- [Excerpted text]
'''

Each would have to be manually added to the index if appropriate. Just
like a category there would be text that could be edited for each INDEX
page. So in essence, an INDEX is a way to do category unions. This
would be much, much easier than trying to create and maintain these
indexes manually using categories.
So you're basically suggesting manually-created but
automatically-populated category unions. Category unions are not so
hard to do on the backend. They aren't great, though, if you want to
retrieve in sorted order. It's possible to do so if you're okay with
some fairly sharp restrictions, like unioning a max of three
categories. But in MySQL, I'm not sure there'd be an efficient way to
union a *large* number of categories and retrieve the results in
sorted order.
For a small number of categories, you can just do a MySQL UNION, like this:
mysql> EXPLAIN (SELECT * FROM categorylinks WHERE
cl_to='Living_people' ORDER BY cl_sortkey LIMIT 200) UNION ALL (SELECT
* FROM categorylinks WHERE cl_to='Vegetables' ORDER BY cl_sortkey
LIMIT 200) ORDER BY cl_sortkey LIMIT 200;
+----+--------------+---------------+------+-------------------------+------------+---------+-------+--------+----------------+
| id | select_type | table | type | possible_keys |
key | key_len | ref | rows | Extra |
+----+--------------+---------------+------+-------------------------+------------+---------+-------+--------+----------------+
| 1 | PRIMARY | categorylinks | ref | cl_sortkey,cl_timestamp |
cl_sortkey | 257 | const | 543730 | Using where |
| 2 | UNION | categorylinks | ref | cl_sortkey,cl_timestamp |
cl_sortkey | 257 | const | 31 | Using where |
| NULL | UNION RESULT | <union1,2> | ALL | NULL
| NULL | NULL | NULL | NULL | Using filesort |
+----+--------------+---------------+------+-------------------------+------------+---------+-------+--------+----------------+
3 rows in set (0.04 sec)
This filesorts, but only a limited number of rows: the maximum number
of rows times the number of categories. This is potentially
acceptable (although undesirable) for a small number of categories in
the union, especially if the limit (in this case 200) is small, say
more like 20. For a large number of categories with a reasonable
limit size you could easily be talking filesorts of thousands of rows,
which isn't really acceptable.
The thing is, I'm pretty sure (although I'm not a computer science
whiz) that MySQL should be able to use a merge sort here, rather than
an explicit sort. That might be acceptably fast. You'd still have to
scan a lot of index rows, but at least you wouldn't have to sort them.

'''

- [Supplied material]
'''

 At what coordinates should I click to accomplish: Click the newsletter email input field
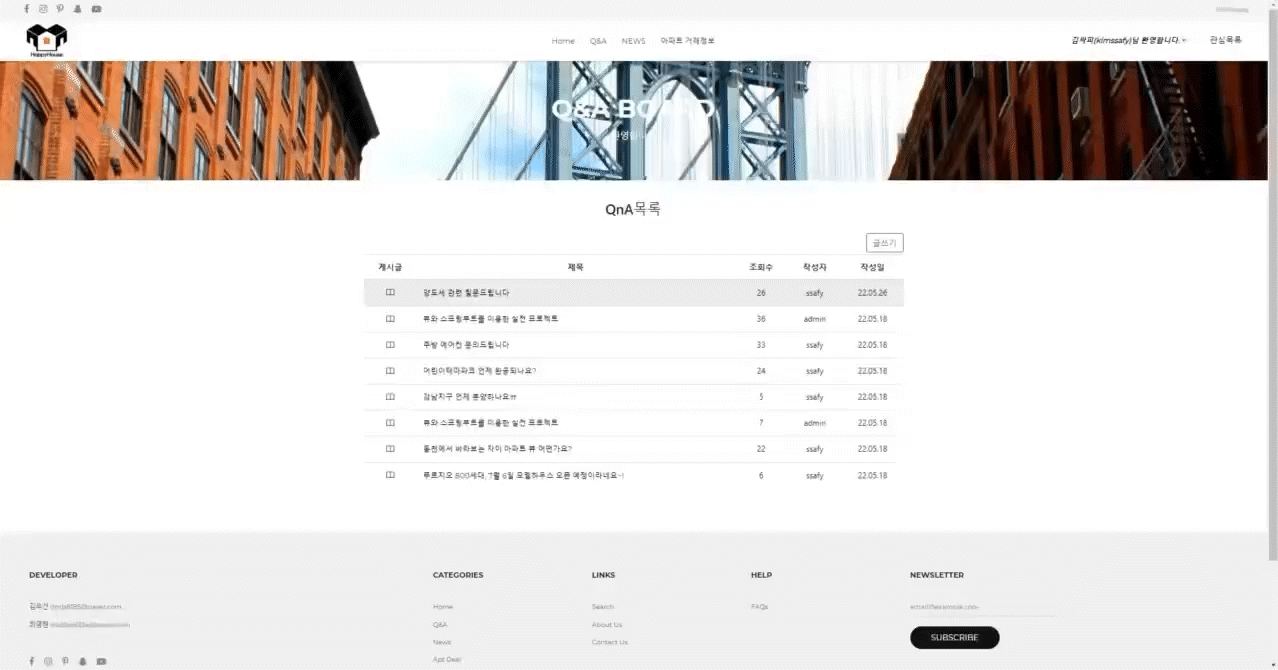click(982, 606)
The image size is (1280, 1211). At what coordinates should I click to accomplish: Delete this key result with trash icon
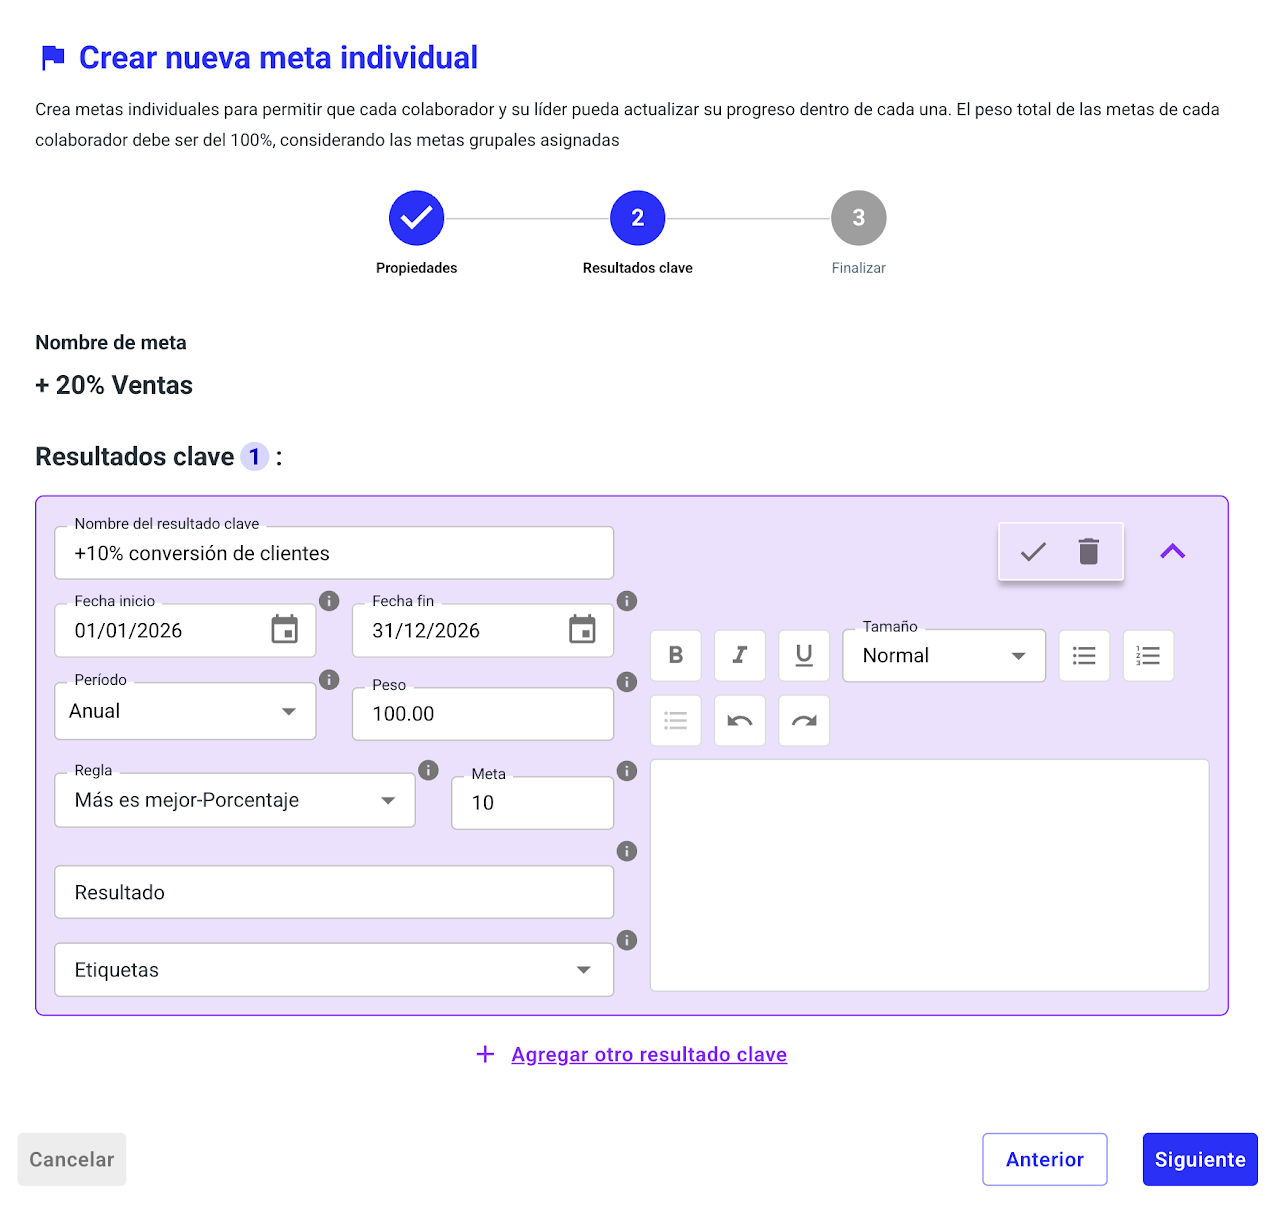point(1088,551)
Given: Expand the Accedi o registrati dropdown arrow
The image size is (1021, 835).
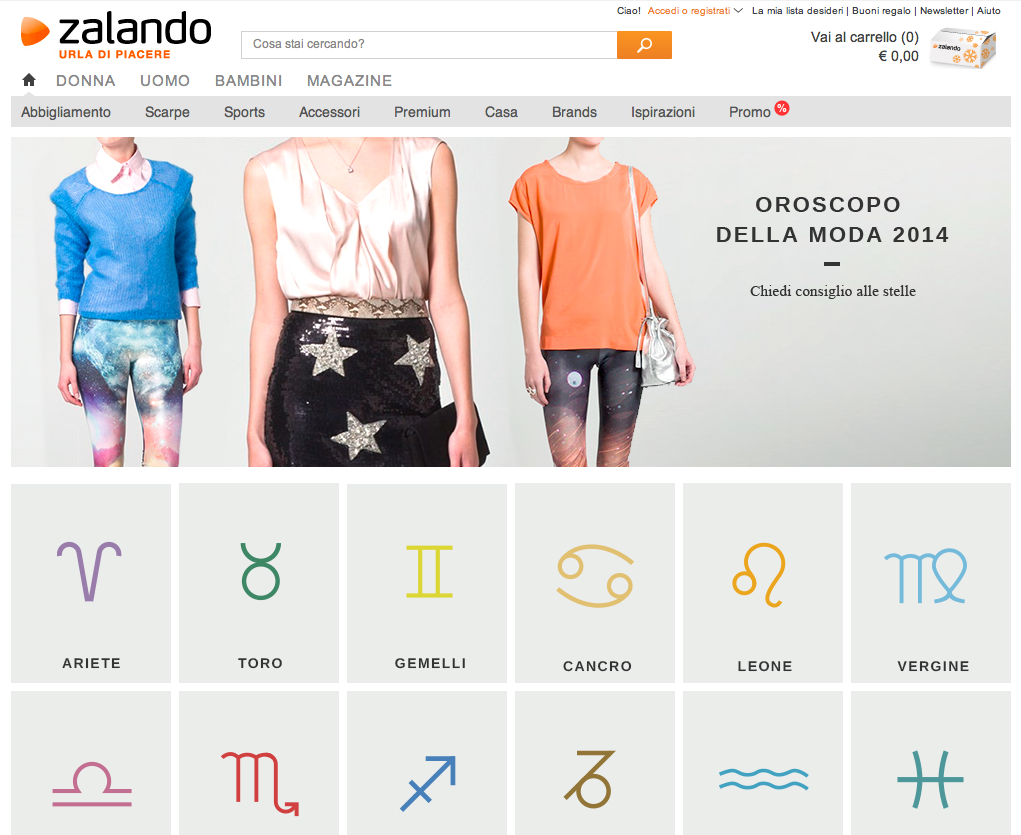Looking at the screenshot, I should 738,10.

'''
'''

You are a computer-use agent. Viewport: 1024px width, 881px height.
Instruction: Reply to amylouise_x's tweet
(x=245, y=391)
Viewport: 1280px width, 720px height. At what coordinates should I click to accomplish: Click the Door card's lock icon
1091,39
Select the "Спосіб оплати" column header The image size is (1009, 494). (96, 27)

'''

- [Work to complete]
1. According to the excerpt on category unions, why is a plain MySQL UNION suitable only when few categories are involved? Answer in one to three sentences.
2. Return the part of the excerpt on category unions starting at "This filesorts, but" and ending at "to sort them.".

- [Solutions per task]
1. The UNION query filesorts, and the number of rows it sorts is the row limit times the number of categories. That is potentially acceptable when there are few categories and a small limit. With many categories and a reasonable limit, the filesort could easily reach thousands of rows, which isn't really acceptable.

2.
This filesorts, but only a limited number of rows: the maximum number
of rows times the number of categories. This is potentially
acceptable (although undesirable) for a small number of categories in
the union, especially if the limit (in this case 200) is small, say
more like 20. For a large number of categories with a reasonable
limit size you could easily be talking filesorts of thousands of rows,
which isn't really acceptable.
The thing is, I'm pretty sure (although I'm not a computer science
whiz) that MySQL should be able to use a merge sort here, rather than
an explicit sort. That might be acceptably fast. You'd still have to
scan a lot of index rows, but at least you wouldn't have to sort them.